A comics giant fights for literacy in his community, Stephen Hawking breaks the internet, and a journey into the “New Weird” genre — all this and more in your Daily Blunt.
The battle to bring the UK’s national public library back from brink of forfeit has a new hero: if Northampton authorities persist in their plan to “redesign” library services, The Watchmen author Alan Moore has pledged to relocate a lucrative TV production which plans to shoot in the area next spring. In other words, the council’s bid to save £290,000 in the short term could end up costing them at least that much in terms of all the business and tourism opportunities lost. Moore hurled this guantlet via the local paper: “That television series will either not be going ahead or not going ahead in Northampton…because I’ve had enough of this.”
When word got out yesterday that Stephen Hawking’s 1966 PhD thesis was now available online, the demand became so overwhelming that it crashed Cambridge University’s archive site.
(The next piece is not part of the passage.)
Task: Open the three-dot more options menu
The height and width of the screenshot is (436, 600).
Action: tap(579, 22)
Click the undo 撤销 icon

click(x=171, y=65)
If you try now, you may be able to access it here — but as of this posting it was still unable to load. According to The Guardian (since we can’t see for ourselves) Hawking’s thesis “considers implications and consequences of the expansion of the universe, and its conclusions include that galaxies cannot be formed through the growth of perturbations that were initially small.” We’ll take their word for it until the traffic slows, or until Cambridge improves their site’s capacity.
If you survived reading Mark Z. Danielewski’s House of Leaves, t’s possible that you’re a fan of the “New Weird” genre without even realizing it. Book Riot has assembled a beginners’ guide to the canon, with short story collections as well as novels that exemplify a wing of literature described by Robin Anne Reid as “fictions that ‘subvert cliches of the fantastic in order to put them to discomfiting, rather than consoling ends.'” Examples include Octavia Butler, Guillermo Del Toro, and “really anything by David Mitchell.”
Sometimes the most sincere tribute we can pay a beloved author is to tread the same literary path, reading books they enjoyed or found inspiring throughout their career. Such is the case with Gabriel Garcia Marquez: thanks to his autobiography Living to Tell the Tale, we have a record of his most beloved books, harvested by Brain Pickings alongside excerpts that explain what he loved most about them. Among these is James Joyce’s Ulysses, which a fellow student presented to young Marquez as “the other Bible.” For the most part, these are books that remain widely circulated to this very day — just like Marquez himself, whether or not he ever dreamed it possible.